Actually, the aluminum alloy blocks are a much better electrical
conductor than the old cast iron. Aluminum connections can corrode,
but won't rust like iron.

Larry


----------



## silversport (Mar 23, 2007)

I think he meant alloy is a poor _*ground.*_..alloy makes a poor ground...perhaps the reasons for additional grounds to steel...(Down Under...don't let me put words in your mouth if I got it wrong)...nice to get some information from the guys who have these where they're made!...Welcome...more please!...
Bill


----------



## Rukee (Feb 8, 2007)

I don`t see how it can add HP unless the motor was running like crap with bad grounds problems to begin with.


----------



## Wing_Nut (Mar 6, 2005)

Vortex!


----------



## ST_57_VZ DOWN UNDER (Mar 4, 2008)

silversport said:


> I think he meant alloy is a poor _*ground.*_..alloy makes a poor ground...perhaps the reasons for additional grounds to steel...(Down Under...don't let me put words in your mouth if I got it wrong)...nice to get some information from the guys who have these where they're made!...Welcome...more please!...
> Bill


u got it right dude , everything on these motors is electric, god knows how many sensorsall through the engine , injectors , 8 individual coils even down to the throttle body , they might have changed ur wiring set up for ur cars , but bein holden i doubt it 

i dont know what times the gto's do out there standard ,but out here they are quoted to 14.2 - 14.3 . before my earth set up my best time was a 14.1 on a 13 degree day , then last week i got a 13.9 on a 23 degree day , ( i dont know what temps they are in ur scale but 0 in freeze point and 100 is boiling point if that help work it out )

my car is still otherwise completely stock , exhaust is gettin done this fri , OTR and tune will b soon after that 

what times are u pullin in complete stock form ?????


----------



## PAULCAPASSO (Dec 25, 2007)

So your telling me that Grounding my engine better will increase performance?? Knowing my electrical around cars, I can see how it would increase sensor response, but I cant see how to get a 7-10 HP gain out of it. I'm not afraid to try it, when i get the car back in 2 weeks i will try it out. I will let everyone know and will try to get a dyno result out of it.


----------



## vxssls1 (Sep 9, 2006)

i dont see it giving you .2 gain on the 1/4 more likely comes down to driving skill
I know people how have done it and say it makes the lights brighter and starts easer 
.2 gain for $40-$50 that would be the best bang for your buck going


----------



## anmracing (Feb 9, 2005)

:agree Not flaming anyone here, but 7-10 does seem a little high for such a basic modification. I can see a little increase due to being able to ground the ignition coils/module. But 7-10 horses??? 

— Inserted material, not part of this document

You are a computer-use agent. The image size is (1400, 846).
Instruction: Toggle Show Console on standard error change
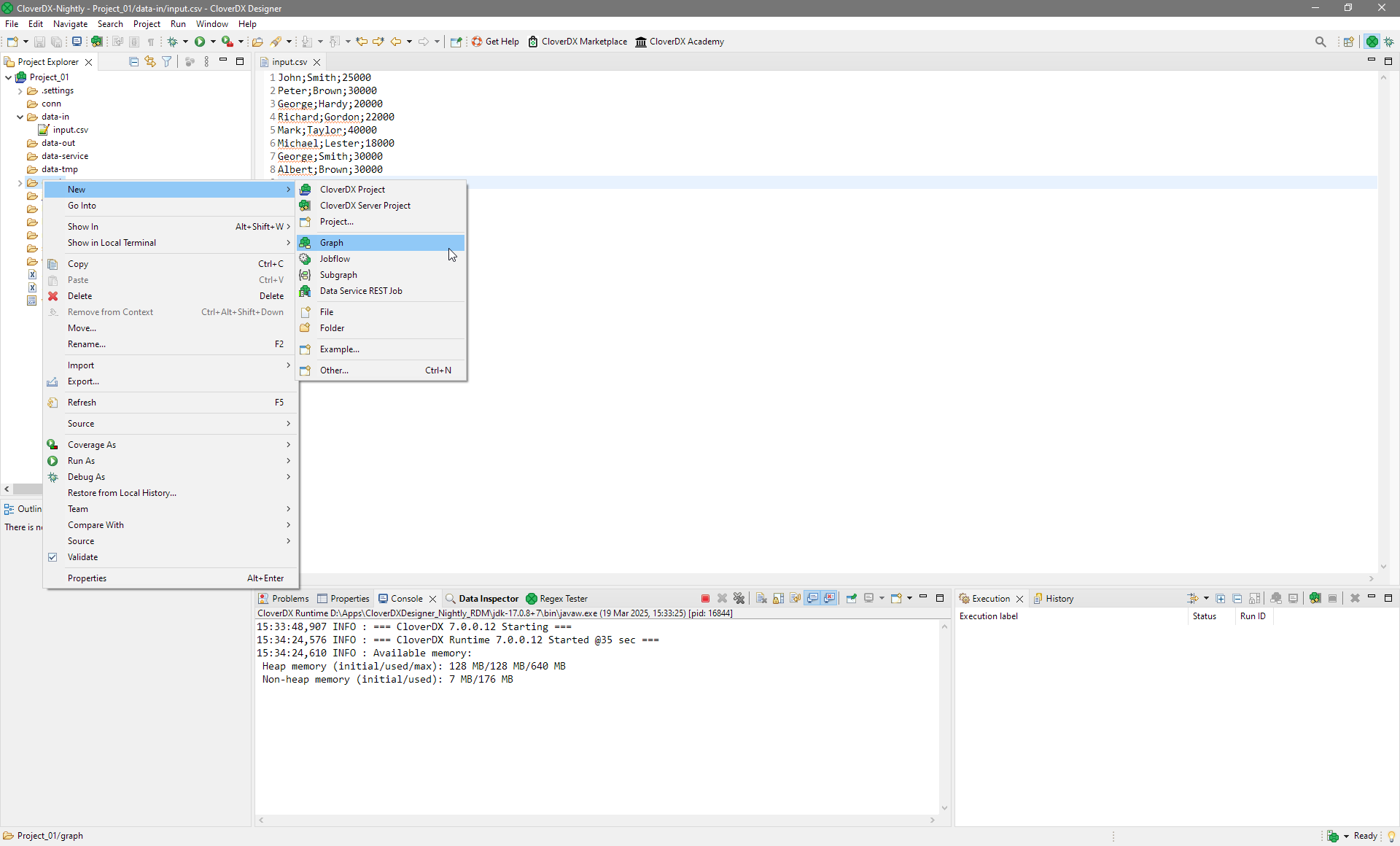(x=830, y=599)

A standard point or HEI set up definately needs good ground to give out optimal performance... Even that won't produce that much gain unless it is an aftermarket performance part.

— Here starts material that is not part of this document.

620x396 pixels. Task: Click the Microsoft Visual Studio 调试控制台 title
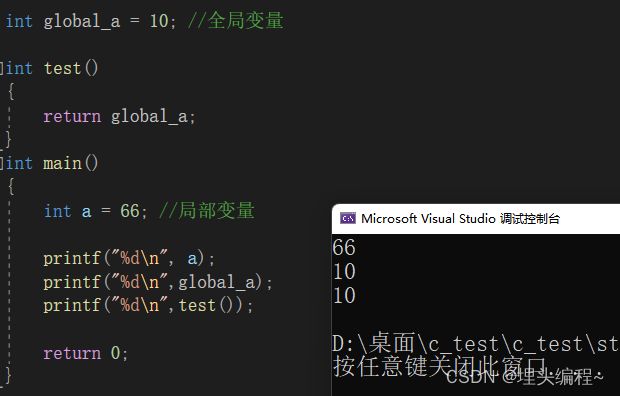460,218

I'd like to see the Dyno on that. I'm not saying I wouldn't do this either but I am not going to expect that much out of it.

AM


----------



## Jimmy TJ (Nov 22, 2007)

I've read in a few tuner magazines where they have done dyno tests with a ground kit installed and they have all showed a few extra hp. I work in a shop and know from experience that a bad ground can give poorer performance so I believe that a better one can give alittle better performance.


----------



## PapitoGTO (Aug 17, 2006)

Here is a slight picture of my grounding kit


----------